INSTRUCTION
Filter the material below down to the lines that contain the string "resolution", and copy each of those lines. Uppercase and lowercase letters count as different.

[Material from a collection]
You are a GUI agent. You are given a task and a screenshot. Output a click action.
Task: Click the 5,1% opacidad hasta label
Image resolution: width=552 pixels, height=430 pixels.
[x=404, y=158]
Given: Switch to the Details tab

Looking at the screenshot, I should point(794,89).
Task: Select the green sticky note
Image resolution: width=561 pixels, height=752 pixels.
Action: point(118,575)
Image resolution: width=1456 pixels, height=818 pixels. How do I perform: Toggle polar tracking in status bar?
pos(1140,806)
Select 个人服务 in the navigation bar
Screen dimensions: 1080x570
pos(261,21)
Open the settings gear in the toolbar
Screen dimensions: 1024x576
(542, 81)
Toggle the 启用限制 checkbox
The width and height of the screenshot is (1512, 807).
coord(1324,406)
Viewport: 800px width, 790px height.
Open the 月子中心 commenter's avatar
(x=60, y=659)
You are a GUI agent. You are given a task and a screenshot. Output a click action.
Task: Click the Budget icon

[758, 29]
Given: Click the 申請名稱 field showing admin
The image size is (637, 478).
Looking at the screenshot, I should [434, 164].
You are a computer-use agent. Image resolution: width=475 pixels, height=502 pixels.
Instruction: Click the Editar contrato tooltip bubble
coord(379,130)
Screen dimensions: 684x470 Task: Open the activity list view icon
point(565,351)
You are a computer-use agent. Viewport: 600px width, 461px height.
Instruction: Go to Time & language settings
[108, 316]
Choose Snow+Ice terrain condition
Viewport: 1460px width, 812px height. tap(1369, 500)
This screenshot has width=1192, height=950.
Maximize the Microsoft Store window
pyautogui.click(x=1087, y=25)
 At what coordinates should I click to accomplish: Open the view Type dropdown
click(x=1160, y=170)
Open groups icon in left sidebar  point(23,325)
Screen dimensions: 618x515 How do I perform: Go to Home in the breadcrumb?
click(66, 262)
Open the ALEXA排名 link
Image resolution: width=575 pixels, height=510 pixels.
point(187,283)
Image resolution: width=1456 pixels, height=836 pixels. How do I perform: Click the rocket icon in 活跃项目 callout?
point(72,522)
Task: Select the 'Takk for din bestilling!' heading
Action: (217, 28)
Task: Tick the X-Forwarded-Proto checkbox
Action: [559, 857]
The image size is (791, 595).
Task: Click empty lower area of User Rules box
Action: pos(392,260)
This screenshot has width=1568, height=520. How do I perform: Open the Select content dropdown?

FULL OUTPUT
Image resolution: width=552 pixels, height=430 pixels.
Image resolution: width=561 pixels, height=752 pixels.
Image resolution: width=1456 pixels, height=818 pixels. How do I perform: Toggle polar tracking in status bar?
You are a computer-use agent. Image resolution: width=475 pixels, height=502 pixels.
Image resolution: width=575 pixels, height=510 pixels.
Image resolution: width=1456 pixels, height=836 pixels. How do I perform: Click the rocket icon in 活跃项目 callout?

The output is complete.